“Tá legal, eu aceito o argumento, mas não me altere o samba tanto assim…”, aproveitando os versos de Paulinho da Viola, digo ok, Zumbi é um ícone da história da resistência negra no Brasil e tem que ser lembrado como tal, mas é também importante dizer do quão desinformador é reduzir a história e seus processos a heróis e personalidades.
Personificar as narrativas é tão ruim para a história, e sua necessária problematização; como também o é para os próprios sujeitos iconizados, a exemplo do caso em questão, Zumbi.
Ruim para a história porque a verdade histórica fica dependendo do olhar de quem vê. Como as relações humanas são marcadas pela relação de poder, a depender de quem pesa mais na balança da influência política, vai-se tendo sempre a meia ou nenhuma verdade sendo vista como a totalidade da verdade.

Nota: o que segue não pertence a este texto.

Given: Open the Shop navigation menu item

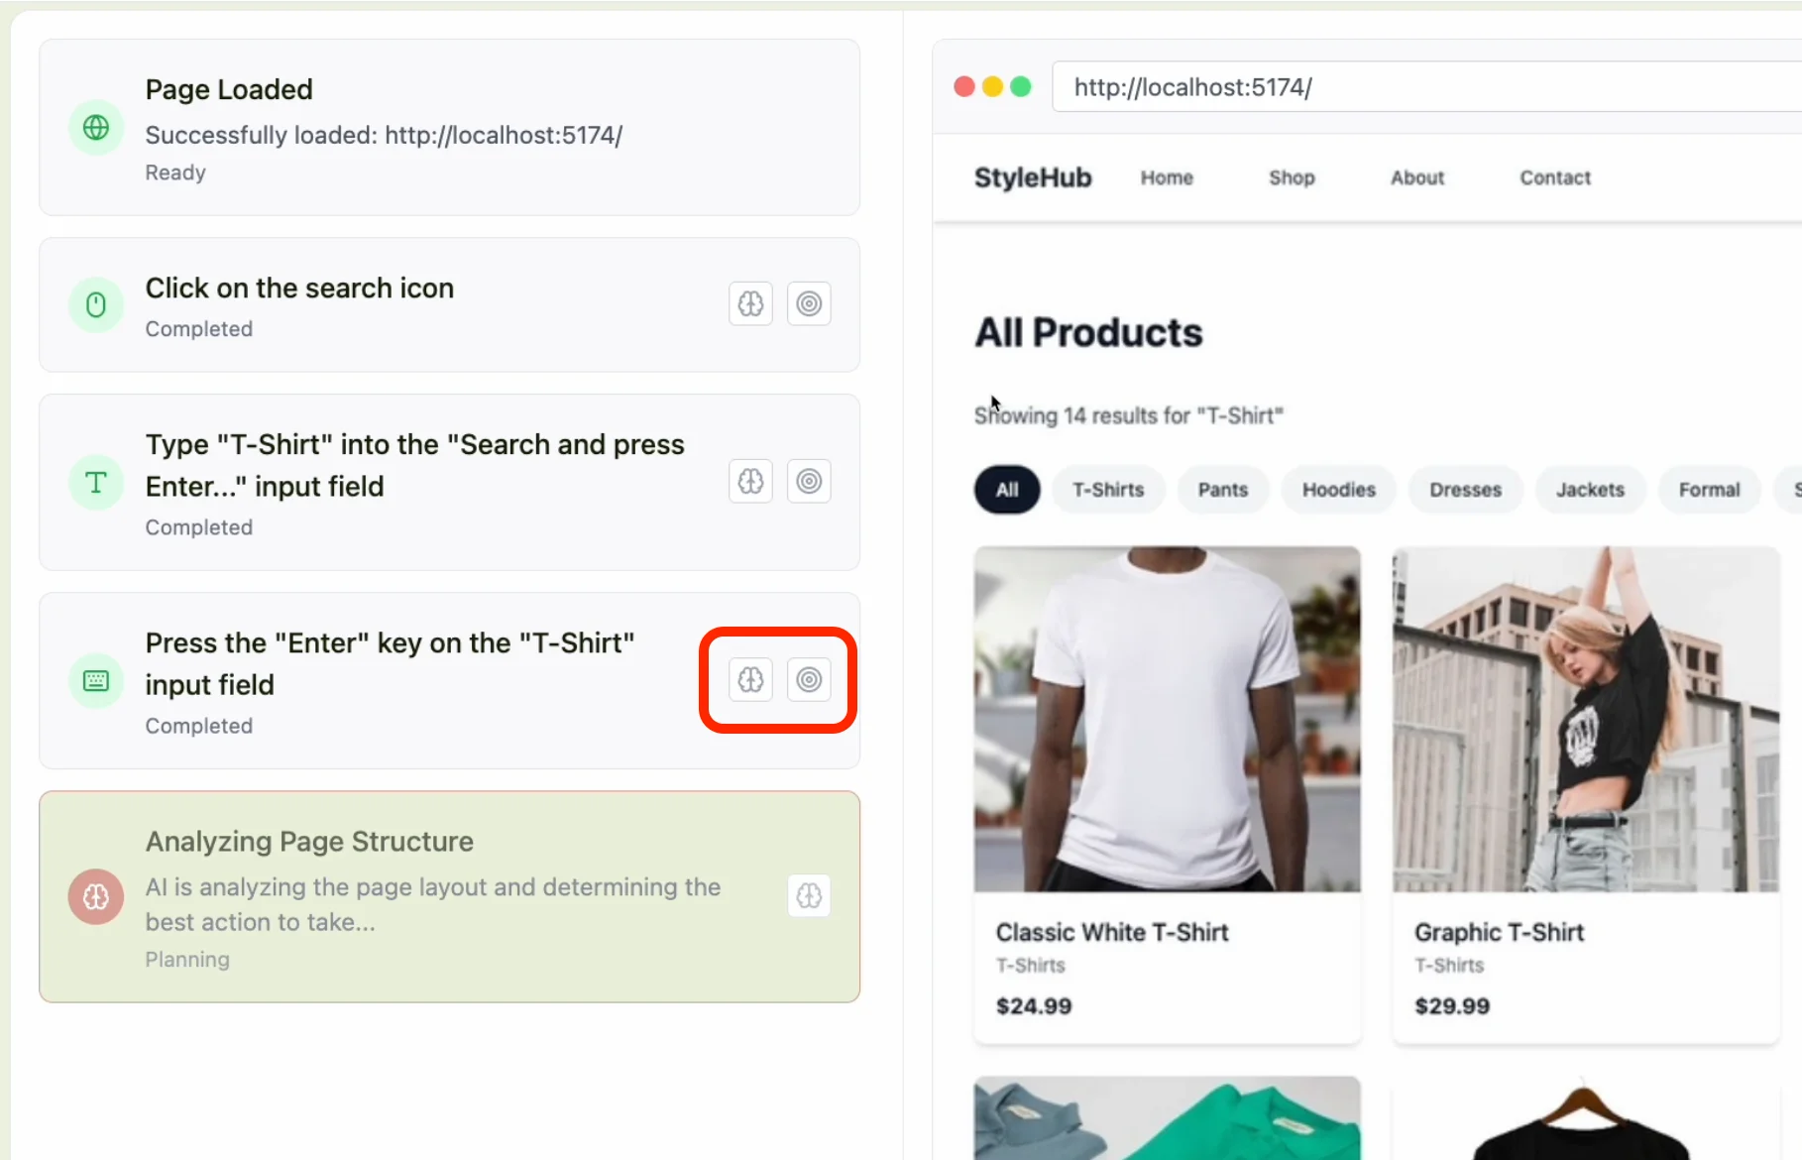Looking at the screenshot, I should 1291,177.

Ruim para os próprios sujeitos porque quando se personifica os eventos, a tendência é fazer com que o ser humano saia da condição de humano para vestir a pele do vilão ou mocinho, do herói ou bandido.
Em ambos os casos, temos aí um processo de desumanização da pessoa, a idealização weberiana da perfeição ou do defeito, como nos tipos ideias de gente trazidos nos filmes e novelas. Como se no mundo real das paixões e contradições as pessoas fossem a todo instante boas ou más.

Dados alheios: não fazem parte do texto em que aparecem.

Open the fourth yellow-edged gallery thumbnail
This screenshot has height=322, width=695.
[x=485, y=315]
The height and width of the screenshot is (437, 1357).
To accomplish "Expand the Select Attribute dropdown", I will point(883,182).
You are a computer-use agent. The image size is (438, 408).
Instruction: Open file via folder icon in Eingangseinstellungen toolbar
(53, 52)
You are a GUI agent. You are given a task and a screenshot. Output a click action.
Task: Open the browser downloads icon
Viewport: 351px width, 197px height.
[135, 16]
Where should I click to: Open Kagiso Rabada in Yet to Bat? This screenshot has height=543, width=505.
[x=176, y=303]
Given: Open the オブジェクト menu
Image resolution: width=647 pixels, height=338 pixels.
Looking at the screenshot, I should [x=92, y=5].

Zumbi não foi o único herói da resistência, sequer o único líder de Palmares, que por sua vez também não foi o único quilombo existente no Brasil do século XVII.
Quantas Zeferinas, Dandaras, Marias Felipas e Marielles existiram pra que hoje se pudesse discutir a importância da consciência negra e empoderamento negro?
Quantos Ganga Zumba, Machados de Assis e quantos Limas Barreto? E quantos almirantes negros tiveram de resistir às chibatadas sofridas por João Cândido?
E quantos quilombos com sua cultura, tradições e resistência foram invadidos, antes por capitães do mato e tropas do Império, hoje por concessionárias para abrir estradas em nome do progresso?
O 20 de novembro marca, especialmente, a história de resistência do povo negro diante do racismo à brasileira.
Racismo esse, diga-se de passagem, que a partir do mito da democracia racial, trazido por Gilberto Freire, em Casa Grande e Senzala, consiste na pior de todas as formas de racismo porque faz da camuflagem e sutilezas suas principais características, um oponente invisível no ringue.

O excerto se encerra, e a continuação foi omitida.